Não sei quantas vezes durante a infância, pouco importando o tamanho da arte cometida, escutei essa frase vinda dos meus pais: menino, tu não tens vergonha? Fosse fazer xixi no pátio do vizinho, quebrar ‒ de propósito ‒ o brinquedo da irmã, responder de modo desrespeitoso a um adulto, toda e qualquer malcriação, na visão de quem me educava, deveria ser motivo suficiente para que eu me envergonhasse. Além do mais, quando eu não me comportava direito na casa dos outros, na escola ou em uma loja, quem morria de vergonha eram os meus pais. Então, depois de se desculparem por mim, me repreendiam severamente, deixando claro que eu, agindo assim, os envergonhara.
O resultado dessa educação de rédeas curtas e limites claros, muito comum em outros tempos, foi a consciência de que, não gostando de passar vergonha, eu deveria tratar de ser bem educado e andar na linha. Em outras palavras, a capacidade de eu sentir vergonha dos meus desvios de conduta passou a ser motivo de orgulho para quem me educou. Assim, depois de crescido, não precisei mais do pai ou da mãe me dizendo o que é certo ou errado, nem como fazer para ser considerado alguém digno de respeito. Sou muito grato a eles por isso, na mesma medida em que espero a gratidão dos filhos, no futuro.
Essa introdução faz algum sentido quando analisamos um fato recém acontecido em Viamão, cidade da Grande Porto Alegre onde moro, mais especificamente na Escola Estadual Barão de Lucena. Logo depois de arrecadar dinheiro na comunidade e pintar o prédio em forma de mutirão (ele estava coberto de pichações), a professora (e vice-diretora) obrigou um aluno de 14 anos a, diante dos colegas, cobrir com tinta os escritos que ele próprio havia feito, entre outros, nas paredes recém pintadas. Mais: teria dito que o menino seria um bobo da corte, fato evidente por ter sido filmado em um celular. Ao filme, obtido por um estudante sem o aval da professora, foi dada publicidade. O resultado é que os pais se insurgiram contra a educadora, alegando humilhação. Exigem sua punição, enquanto o menino não quer mais voltar para a sala de aula.
Antes de defender ou condenar a professora, ou mensurar seu eventual excesso, fui acometido de um sentimento exultante: até que enfim as pessoas estão retomando a capacidade de sentir vergonha! O pichador foi revelado corrigindo seu delito e ficou com vergonha? Viva! Os pais estão morrendo de vergonha por ter um filho malcriado e reagem de modo passional e desesperado em sua defesa? Aleluia! Porque quando alguém vem me visitar em Viamão, e transita diante dos prédios completamente pichados da principal avenida da cidade, quem morre de vergonha somos nós: eu e todos mais que respeitam o espaço público e privado.

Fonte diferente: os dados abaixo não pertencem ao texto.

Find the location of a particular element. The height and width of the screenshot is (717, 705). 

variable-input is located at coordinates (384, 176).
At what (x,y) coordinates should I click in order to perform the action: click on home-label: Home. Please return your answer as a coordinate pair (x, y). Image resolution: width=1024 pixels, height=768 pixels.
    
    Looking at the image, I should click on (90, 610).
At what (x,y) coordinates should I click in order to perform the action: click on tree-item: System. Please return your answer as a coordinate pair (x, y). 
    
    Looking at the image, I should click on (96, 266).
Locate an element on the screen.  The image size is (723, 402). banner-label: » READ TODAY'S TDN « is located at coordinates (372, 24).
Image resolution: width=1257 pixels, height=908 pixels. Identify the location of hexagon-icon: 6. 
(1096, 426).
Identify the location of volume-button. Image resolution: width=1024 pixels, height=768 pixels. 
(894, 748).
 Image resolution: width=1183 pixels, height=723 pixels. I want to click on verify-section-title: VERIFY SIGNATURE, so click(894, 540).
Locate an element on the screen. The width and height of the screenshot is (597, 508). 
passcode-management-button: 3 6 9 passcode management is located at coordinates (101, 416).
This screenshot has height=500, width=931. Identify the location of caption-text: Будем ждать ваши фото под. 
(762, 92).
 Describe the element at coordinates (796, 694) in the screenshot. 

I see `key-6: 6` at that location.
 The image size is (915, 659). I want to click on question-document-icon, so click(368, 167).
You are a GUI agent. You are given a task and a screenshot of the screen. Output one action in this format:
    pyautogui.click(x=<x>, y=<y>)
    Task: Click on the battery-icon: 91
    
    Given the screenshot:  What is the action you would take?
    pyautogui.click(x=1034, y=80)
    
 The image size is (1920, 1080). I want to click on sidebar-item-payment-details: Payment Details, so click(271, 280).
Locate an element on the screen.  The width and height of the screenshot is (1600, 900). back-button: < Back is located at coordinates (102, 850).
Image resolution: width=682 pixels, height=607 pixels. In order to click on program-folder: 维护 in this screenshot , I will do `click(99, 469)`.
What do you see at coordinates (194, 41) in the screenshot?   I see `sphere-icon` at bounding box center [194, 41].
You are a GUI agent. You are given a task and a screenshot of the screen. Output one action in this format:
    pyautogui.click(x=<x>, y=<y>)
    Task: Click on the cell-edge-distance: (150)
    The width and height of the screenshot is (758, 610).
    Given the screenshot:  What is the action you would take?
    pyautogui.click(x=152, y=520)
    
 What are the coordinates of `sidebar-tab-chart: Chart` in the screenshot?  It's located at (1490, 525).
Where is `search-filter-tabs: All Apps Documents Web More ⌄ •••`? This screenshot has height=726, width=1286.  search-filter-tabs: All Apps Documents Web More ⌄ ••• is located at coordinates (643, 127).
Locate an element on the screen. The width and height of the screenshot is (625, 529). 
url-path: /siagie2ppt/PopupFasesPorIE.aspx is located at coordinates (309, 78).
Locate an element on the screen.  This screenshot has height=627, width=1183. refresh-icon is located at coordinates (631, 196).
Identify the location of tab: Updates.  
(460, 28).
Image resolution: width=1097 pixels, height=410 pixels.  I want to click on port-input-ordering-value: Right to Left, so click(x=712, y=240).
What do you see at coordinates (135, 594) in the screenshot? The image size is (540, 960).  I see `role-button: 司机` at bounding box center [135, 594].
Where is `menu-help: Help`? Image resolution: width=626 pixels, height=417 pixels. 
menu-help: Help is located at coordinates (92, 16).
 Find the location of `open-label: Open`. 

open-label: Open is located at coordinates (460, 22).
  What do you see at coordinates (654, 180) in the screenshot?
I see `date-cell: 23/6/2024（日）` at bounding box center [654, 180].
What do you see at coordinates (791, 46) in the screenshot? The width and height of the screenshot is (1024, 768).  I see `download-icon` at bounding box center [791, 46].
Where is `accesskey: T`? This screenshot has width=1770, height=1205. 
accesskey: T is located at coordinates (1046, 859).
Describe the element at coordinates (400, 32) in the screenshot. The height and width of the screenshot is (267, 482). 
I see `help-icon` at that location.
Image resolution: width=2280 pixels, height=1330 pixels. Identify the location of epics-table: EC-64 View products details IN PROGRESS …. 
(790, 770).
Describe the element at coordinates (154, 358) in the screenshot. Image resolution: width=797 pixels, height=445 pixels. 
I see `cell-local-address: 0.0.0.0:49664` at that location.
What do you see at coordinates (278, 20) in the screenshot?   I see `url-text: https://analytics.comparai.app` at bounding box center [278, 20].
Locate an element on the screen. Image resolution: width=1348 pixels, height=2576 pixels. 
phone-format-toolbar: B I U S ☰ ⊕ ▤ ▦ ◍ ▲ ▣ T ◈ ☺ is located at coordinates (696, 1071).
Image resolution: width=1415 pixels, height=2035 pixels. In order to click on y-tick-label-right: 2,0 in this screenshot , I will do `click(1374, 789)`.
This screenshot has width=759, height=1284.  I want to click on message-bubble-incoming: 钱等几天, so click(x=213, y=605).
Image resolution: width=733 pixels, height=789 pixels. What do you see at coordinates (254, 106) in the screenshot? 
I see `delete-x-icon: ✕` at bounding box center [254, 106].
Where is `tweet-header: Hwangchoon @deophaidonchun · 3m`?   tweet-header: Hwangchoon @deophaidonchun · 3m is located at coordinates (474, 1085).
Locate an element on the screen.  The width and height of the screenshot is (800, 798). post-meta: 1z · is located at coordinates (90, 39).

Precisamos abandonar a ideia de que quem comete delitos é esperto e quem é cumpridor de suas obrigações é trouxa. Aparecer na TV algemado depois de cometer um delito é vergonhoso? Sim, é: todos tentam esconder o rosto. Para evitar isso, que tal não cometer crimes? Ver exposta sua identidade sofrendo uma censura depois de fazer algo errado é vergonhoso? Claro que é, tornando legítima a reclamação dos pais do aluno pichador. Vergonha maior, no entanto, deveria ser o fato de ele ter cometido, acintosa e deliberadamente, o ato! Isso foi o que eu aprendi em casa.
Dou a cara a tapa diante dos estudiosos da área da Educação quando me posiciono mais a favor da professora do que dos pais e do aluno. Considero como atenuante o fato de que ela ainda estava com os braços doendo depois de repintar o prédio quando foi incisiva na punição ao pichador. Também desculpo a população que vibrou tanto quanto eu ao ver alguém ser punido de modo exemplar: faz tempo que a vergonha está pendendo apenas para o lado de quem não deveria senti-la. A inversão anda tanta que um corretivo merecido, ao invés de ser trivial, virou notícia de TV! Ou a população revisa seus valores, voltando a ter orgulho da virtude e vergonha da delinquência, ou tudo estará perdido. Estranhamente, uma das minhas virtudes é saber, desde pequeno, como é ruim sentir vergonha.